Fig. 2.

Crispants generated by targeting exon 2 and exon 3 of Dll. (A) Wild-type forewing of B. anynana (left) and exon 3 phenotype with eyespots missing in areas of lighter pigmentation and disrupted venation (right). (B) Exon 3 phenotype with missing eyespot in a patch with mutant clones. (C) Wild-type hindwing of B. anynana (left) and exon 3 phenotype with split eyespots and bisected eyespot centers. (D) Exon 3 phenotype showing light colored scales in mutant clones across an eyespot. (E) Exon 3 phenotype showing close-up of crispant in A with a region of missing scales as indicated by the red arrowhead. (F-J) Exon 2 mutations. (F) Wild-type (left) and crispant wing (right) of the same individual in which ectopic eyespots appeared on the distal hindwing margin after exon 2 was targeted. (G) Comet-shaped Cu1 eyespot center. (H) Example of a spontaneous comet mutant. (I) Wing with ectopic eyespots as well as missing eyespots. (J) Missing eyespots on hindwing in mosaic areas also showing lighter pigmentation. (K) Next-generation sequencing of selected crispants (exon 3 top panel and exon 2 bottom panel) identifying the most frequent indels around the target site.
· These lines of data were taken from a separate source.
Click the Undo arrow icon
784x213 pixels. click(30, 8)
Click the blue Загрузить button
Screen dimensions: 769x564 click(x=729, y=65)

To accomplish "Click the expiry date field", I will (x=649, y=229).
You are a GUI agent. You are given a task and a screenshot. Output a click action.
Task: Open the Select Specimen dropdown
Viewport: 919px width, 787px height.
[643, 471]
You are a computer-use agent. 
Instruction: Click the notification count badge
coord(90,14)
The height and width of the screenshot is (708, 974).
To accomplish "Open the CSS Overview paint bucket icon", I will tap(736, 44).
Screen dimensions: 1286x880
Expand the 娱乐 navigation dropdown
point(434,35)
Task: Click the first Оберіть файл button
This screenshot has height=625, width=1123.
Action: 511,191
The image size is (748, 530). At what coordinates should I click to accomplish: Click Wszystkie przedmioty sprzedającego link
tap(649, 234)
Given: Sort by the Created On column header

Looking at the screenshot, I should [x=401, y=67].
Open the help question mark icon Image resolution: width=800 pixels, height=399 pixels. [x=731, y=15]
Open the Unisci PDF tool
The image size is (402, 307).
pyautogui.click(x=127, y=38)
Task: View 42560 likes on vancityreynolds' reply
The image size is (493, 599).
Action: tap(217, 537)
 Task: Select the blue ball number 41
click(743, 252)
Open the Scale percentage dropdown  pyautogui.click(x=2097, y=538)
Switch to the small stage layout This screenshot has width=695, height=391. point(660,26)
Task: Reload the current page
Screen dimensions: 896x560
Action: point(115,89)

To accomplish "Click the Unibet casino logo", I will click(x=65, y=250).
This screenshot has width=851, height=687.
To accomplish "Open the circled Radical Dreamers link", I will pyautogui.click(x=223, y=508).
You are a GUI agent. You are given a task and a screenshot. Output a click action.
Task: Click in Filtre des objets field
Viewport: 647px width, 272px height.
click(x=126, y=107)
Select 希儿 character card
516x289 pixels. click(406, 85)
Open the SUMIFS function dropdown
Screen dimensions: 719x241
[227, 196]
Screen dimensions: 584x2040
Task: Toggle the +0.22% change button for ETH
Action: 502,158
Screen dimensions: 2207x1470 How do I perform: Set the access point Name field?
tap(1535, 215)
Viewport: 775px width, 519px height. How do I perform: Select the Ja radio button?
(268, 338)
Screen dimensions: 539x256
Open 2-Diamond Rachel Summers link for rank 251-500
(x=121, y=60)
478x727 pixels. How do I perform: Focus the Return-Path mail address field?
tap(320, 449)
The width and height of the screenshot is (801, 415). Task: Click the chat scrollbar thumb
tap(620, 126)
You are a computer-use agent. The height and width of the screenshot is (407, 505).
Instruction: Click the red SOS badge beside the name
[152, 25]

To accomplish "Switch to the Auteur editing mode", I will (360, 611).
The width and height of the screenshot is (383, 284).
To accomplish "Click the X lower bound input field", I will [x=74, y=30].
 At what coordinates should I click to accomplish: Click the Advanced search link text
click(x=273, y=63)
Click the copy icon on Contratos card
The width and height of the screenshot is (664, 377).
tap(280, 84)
Orange, guide region; red, PAM sequence; blue, insertions; dashed lines, deletions. Dotted lines on exon 2 crispants in F, G and I represent wing regions carefully dissected for DNA isolation. Wing sectors for the crispant shown in I, outlined in red (missing eyespots), were pooled for DNA isolation as were wing sectors outlined in white (ectopic eyespots). For the exon 3 crispant in C the entire distal wing margin was dissected and for the crispant in D the area around the eyespot was dissected.